Peter Baker and Eric Schmitt of the New York Times destroy President Obama’s attempt to shift blame to the intelligence community for his lack of focus on ISIS:
By late last year, classified American intelligence reports painted an increasingly ominous picture of a growing threat from Sunni extremists in Syria, according to senior intelligence and military officials. Just as worrisome, they said, were reports of deteriorating readiness and morale among troops next door in Iraq.
But the reports, they said, generated little attention in a White House consumed with multiple brush fires and reluctant to be drawn back into Iraq. “Some of us were pushing the reporting, but the White House just didn’t pay attention to it,” said a senior American intelligence official. “They were preoccupied with other crises,” the official added. “This just wasn’t a big priority.”
What “crises” were diverting the White House’s attention late last year from the rise of terrorist force more dangerous than al Qaeda?

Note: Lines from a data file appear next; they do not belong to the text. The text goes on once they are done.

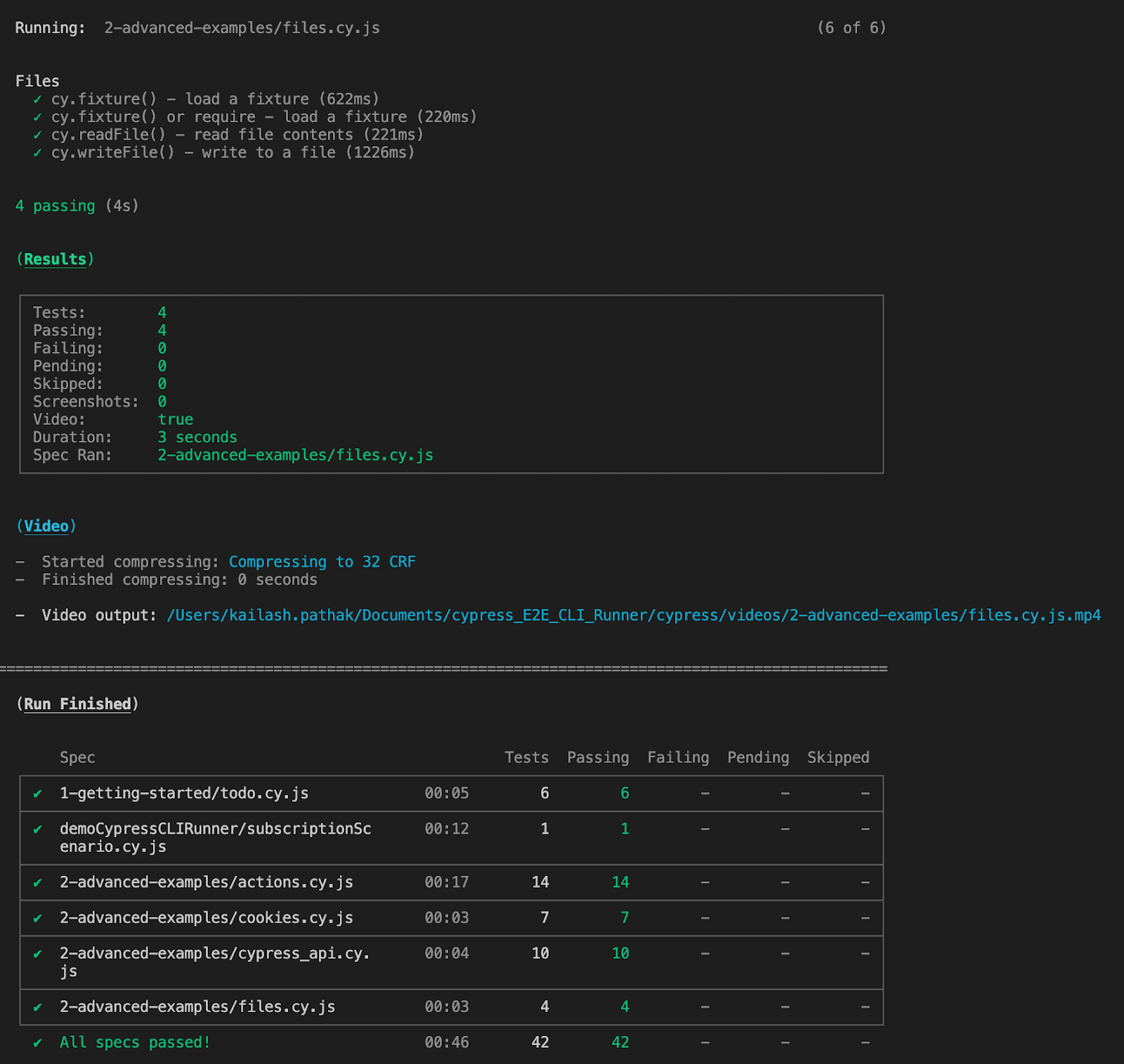Click the checkmark beside All specs passed

[37, 1042]
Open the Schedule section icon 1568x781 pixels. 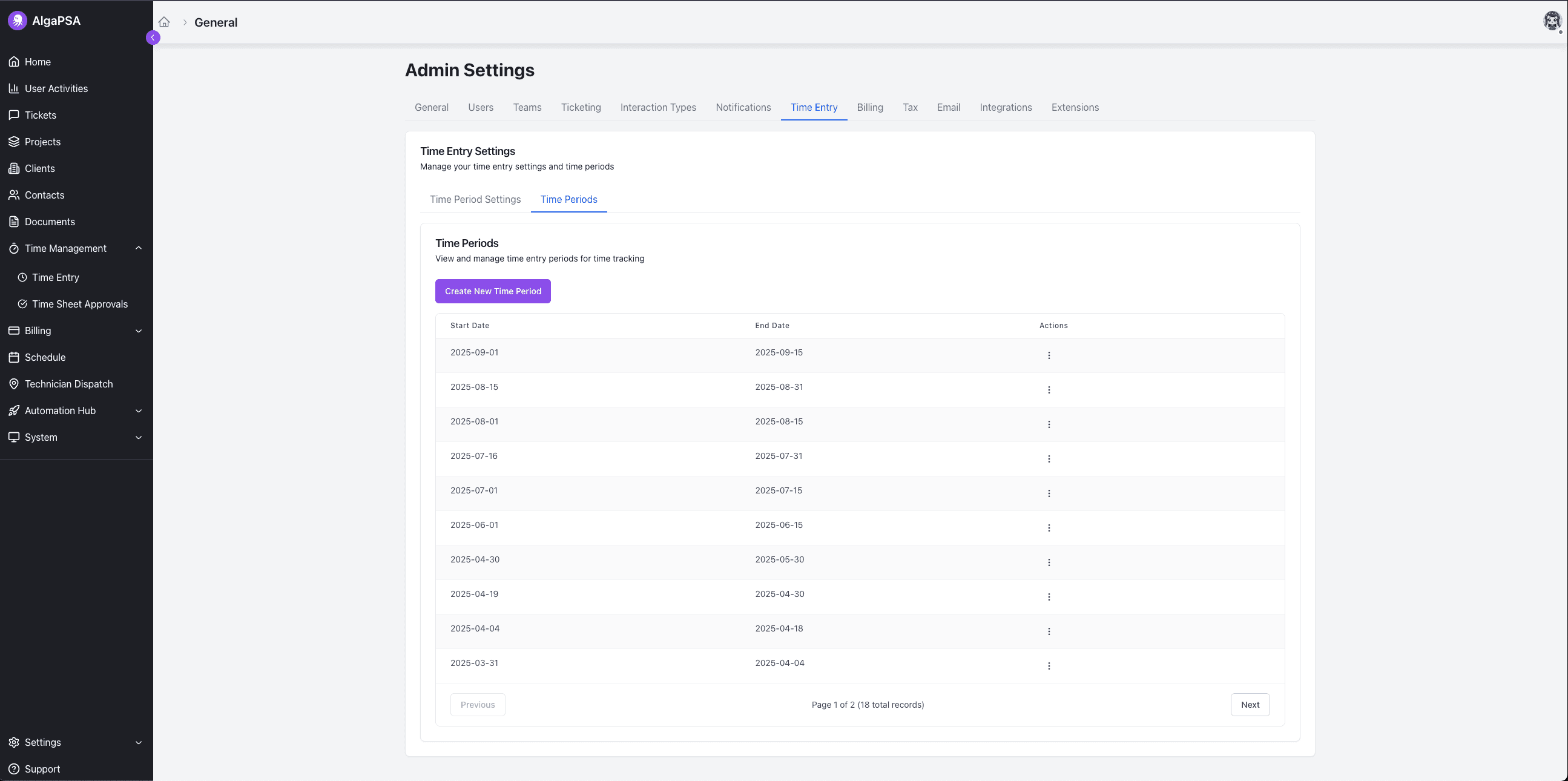(15, 357)
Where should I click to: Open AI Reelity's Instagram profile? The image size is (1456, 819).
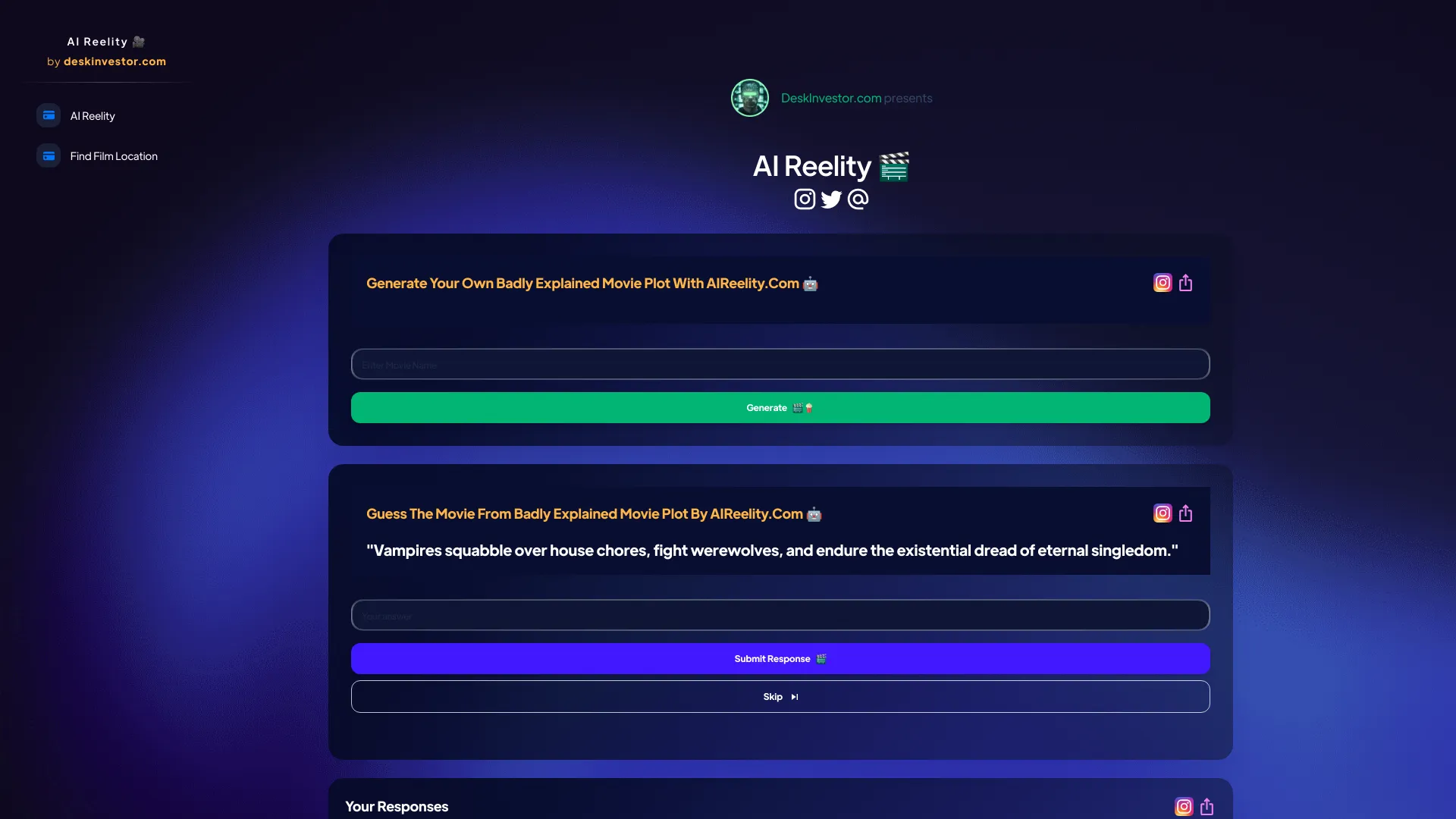(x=805, y=199)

The botched Obamacare roll-out?
It may be true that the intelligence community failed to predict the precise speed of ISIS’s blitz through Iraq. But, as Baker and Schmitt affirm, the picture it painted for Obama was an “ominous” one. Certainly, that picture was inconsistent with Obama’s claim that ISIS is al Qaeda’s “jayvee.”

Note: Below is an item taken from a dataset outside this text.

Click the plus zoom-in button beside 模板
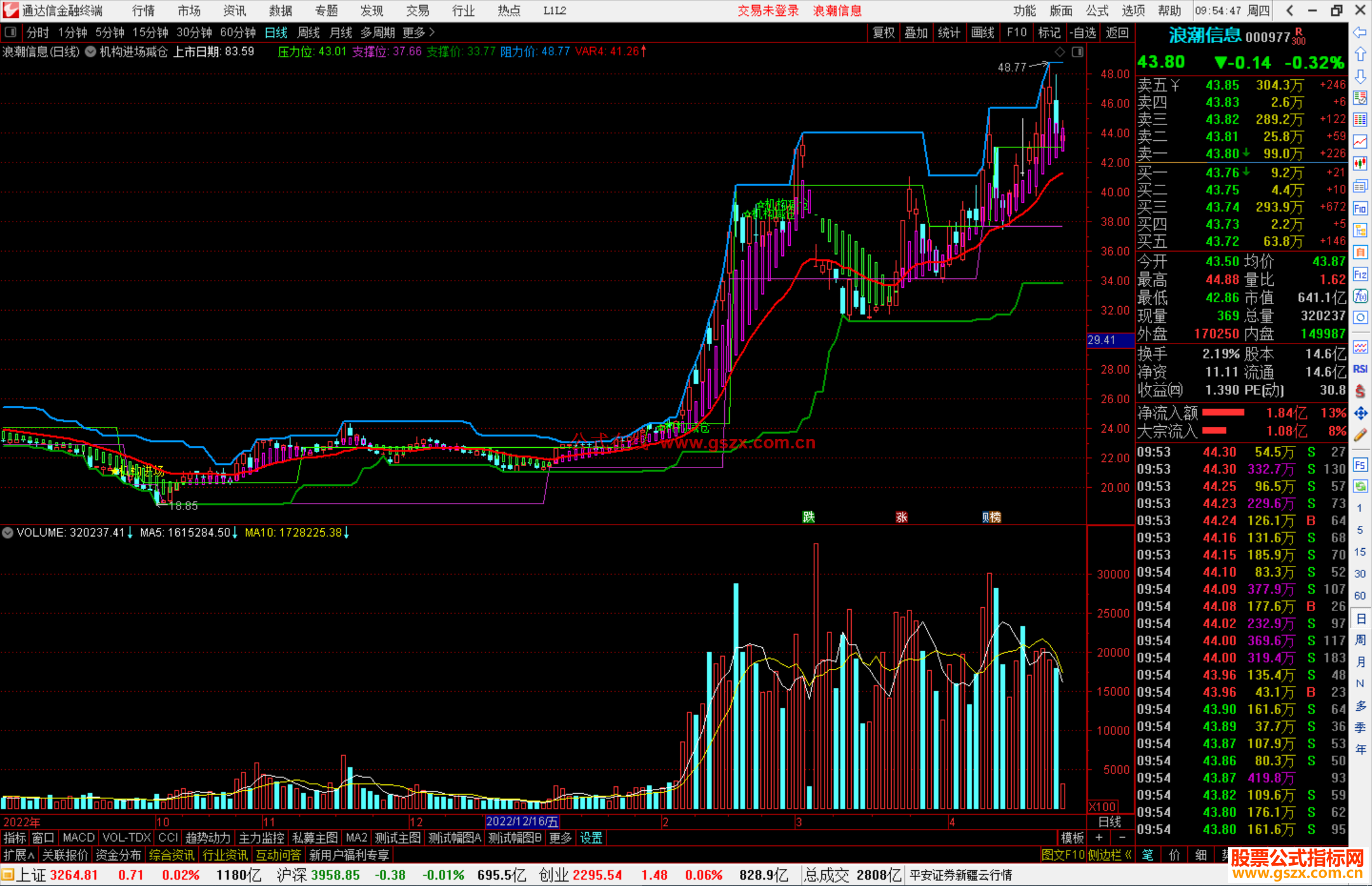The height and width of the screenshot is (886, 1372). 1099,838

Obama offered this criminally glib characterization in response to a question by David Remnick that specifically mentioned ISIS’s taking of Fallujah. Obama was not concerned about ISIS’s success in Fallujah, writing it off as the product of that city’s traditional sectarianism.

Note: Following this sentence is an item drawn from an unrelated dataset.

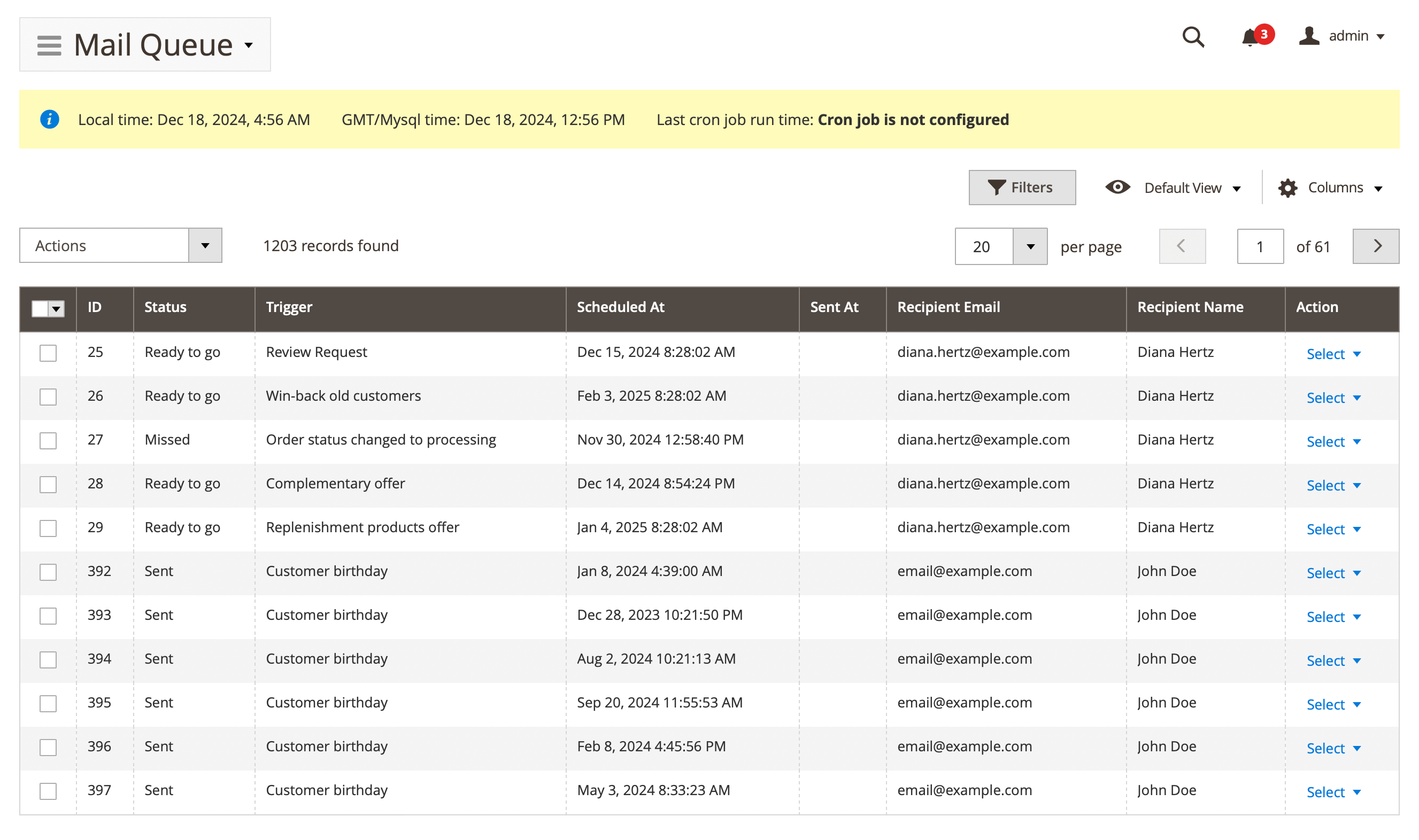
Task: Open view options via the eye icon
Action: point(1117,188)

But that’s not what our intelligence services were telling him:
On New Year’s Day, convoys of up to 100 trucks flying the black flag of Al Qaeda and armed with mounted heavy machine guns and antiaircraft guns stormed into Falluja and Ramadi as they sought to establish an Islamic caliphate stretching across national borders. Their victories sent a chill through the American military, which had fought some of its bloodiest battles in that part of Iraq. . . .
And yet American officials said there was no serious talk of intervening directly at the time. Since Falluja and Ramadi had long been hotbeds of Sunni extremist sentiment, American officials assumed the Islamic State could be checked there and eventually rolled back.
Intelligence agencies warned against such an assumption.
The facts, then, are clear. Our intelligence agencies warned Obama not to assume that ISIS could be halted in Fallujah and Ramadi. Obama not only ignored the warning; he ridiculed it, as his remarks to Remnick make clear.
And now, he is blaming his failure to act on false claims that he wasn’t sufficiently warned.
America has had its share of dishonest presidents. But I don’t think we’ve ever had one as shameless as Obama.